At my current (non-tech) company, someone in our C-suite has a very similarly controlled, low energy, slightly stilted vibe. If you get to know him, he's a ME with fantastic technical chops. He was pushed into a management role and simply isn't comfortable speaking in public. Of course he's had presentation training and speech coaching, but that just adds to the highly controlled, low energy vibe.
I'm told that when I give talks it sounds like a lecture from a college professor. That's ... probably a compliment, because I thought my public speaking skills were even worse than that.
Point is, I think part of the explanation is Satya coming from a technical background and still being uncomfortable and coming across as slightly forced as a result. Ballmer was a marketer first, an extroverted businessman, and quite comfortable on stage.
> I'd rather have the "developers developers developers" CEO over whatever Satya is.
I was fairly impressed with Satya in his first few years as CEO, mostly due to his embracing hard but necessary strategic changes that had been put off too long. However, the last few years I feel like he's really stalled out. To be clear, I'm not assessing based on the current revenue or stock price which can lag by five or more years but on doing the right things strategically, technically and on product vision. It's unclear the mind-boggling mountains of cash poured on AI (mostly OpenAI) in order to play catch-up are going to pay off in sufficiently high-margin revenue in a Wall Street-relevant time frame.
And big chunks of the mountains of cash dumped into rolling up large gaming franchises at peak post-Covid game bubble valuations are already being written off.
I would rather have Satya with his sedated stage acts than Ballmer with his stack ranking and dancing like a baboon.

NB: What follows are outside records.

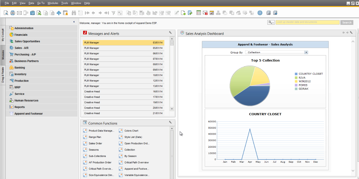
Task: Open the Calendar icon in the toolbar
Action: tap(212, 13)
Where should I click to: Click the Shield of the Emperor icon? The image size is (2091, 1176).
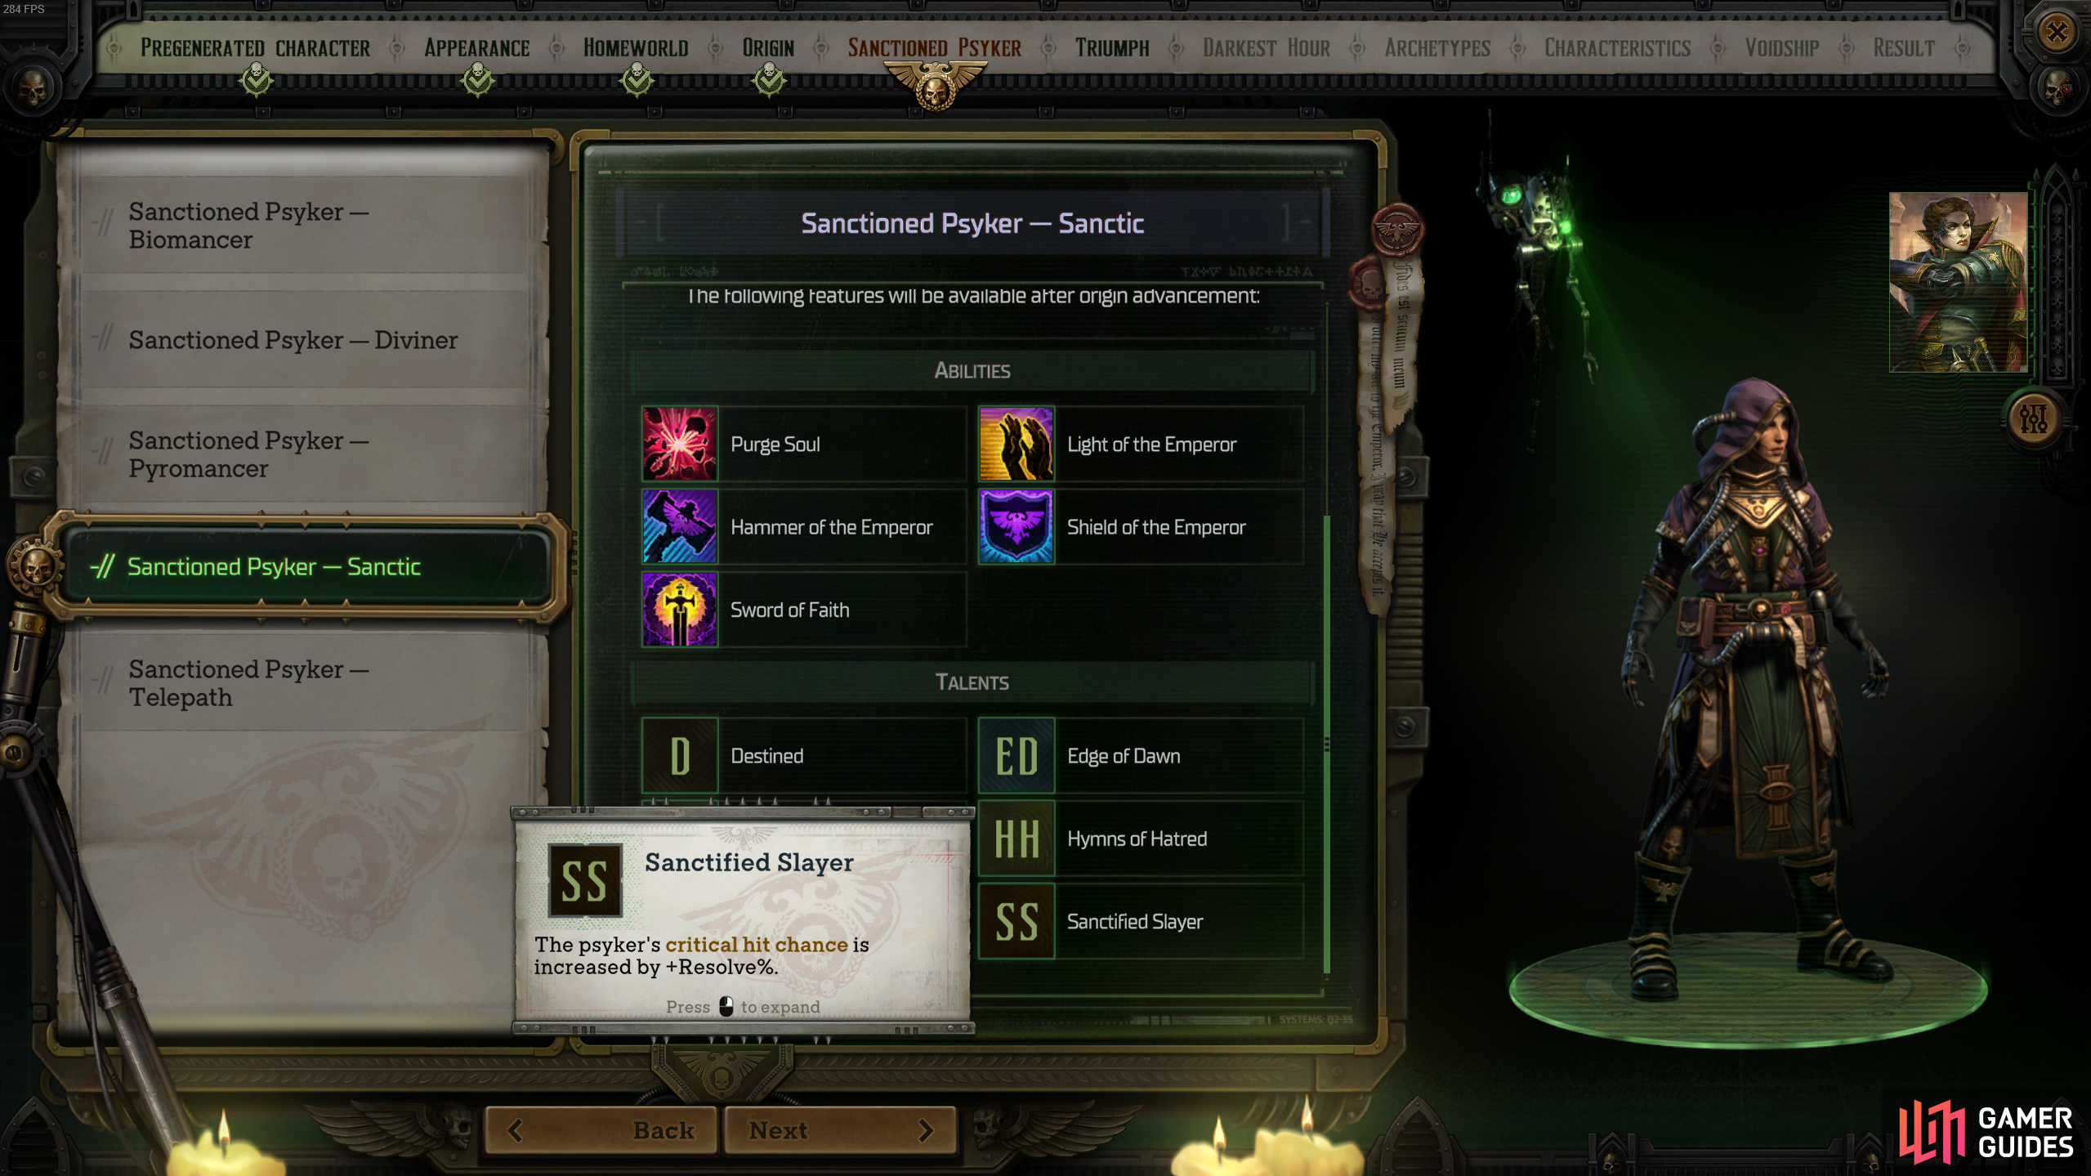point(1016,526)
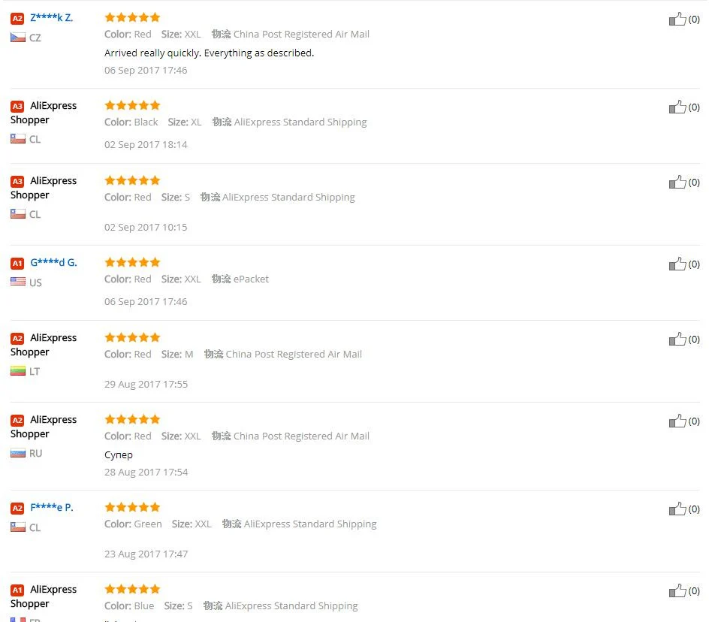Click thumbs-up on the 02 Sep 18:14 review
The image size is (724, 622).
[677, 107]

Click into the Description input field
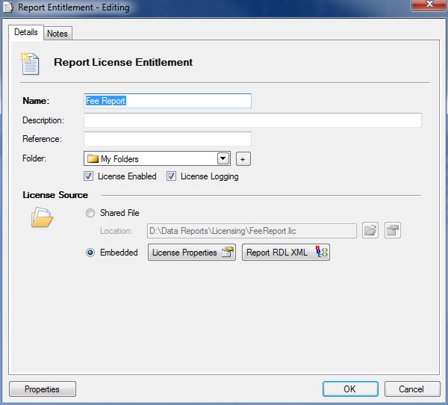pyautogui.click(x=252, y=120)
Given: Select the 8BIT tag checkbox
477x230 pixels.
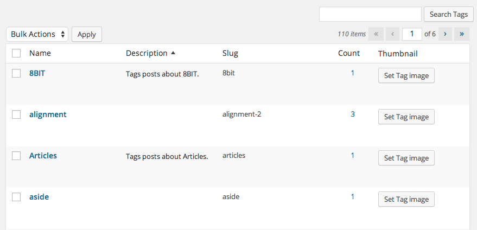Looking at the screenshot, I should 16,73.
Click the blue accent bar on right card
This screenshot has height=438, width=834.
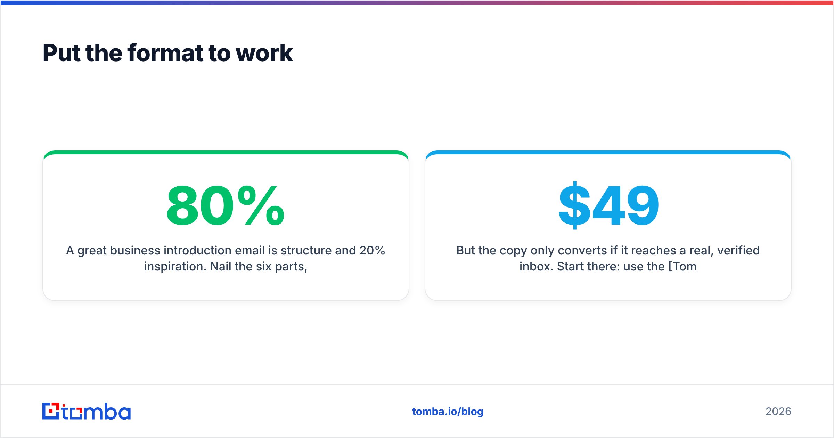pos(608,152)
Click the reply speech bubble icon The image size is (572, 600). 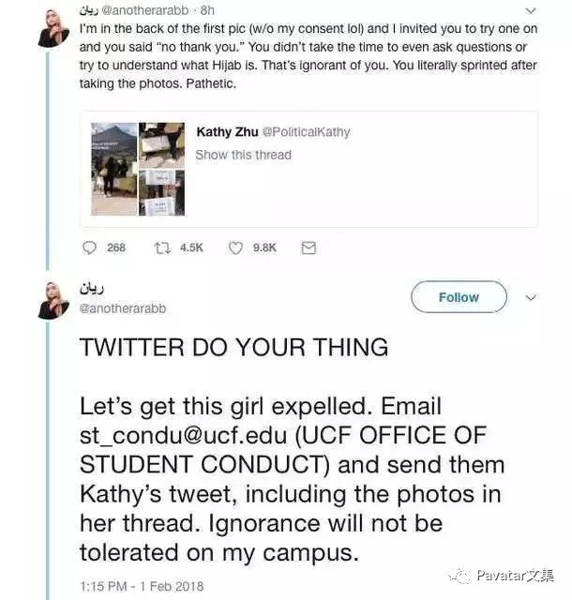90,248
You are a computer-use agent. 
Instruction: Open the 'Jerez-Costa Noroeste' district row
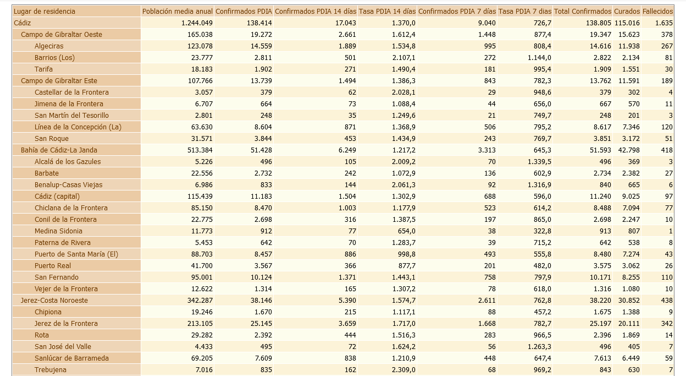point(54,301)
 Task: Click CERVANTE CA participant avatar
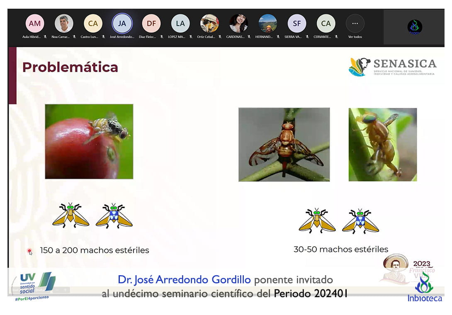point(326,24)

Ballmer was truly poisonous (not to mention a huge idiot. Spending tens of billions on acquisitions which were written off)
I think another point is that there's a huge difference between a founder-CEO (or near founder like Ballmer) and a manager/employee-CEO. The former has nothing to prove and can speak their mind, for better or worse, and the latter has to tow the company line.
That said, I'm not sure we'd see a dramatically more forthright and unfiltered Satya when he's ten years out of MSFT. I think much of Satya's style is simply the way he is all the time.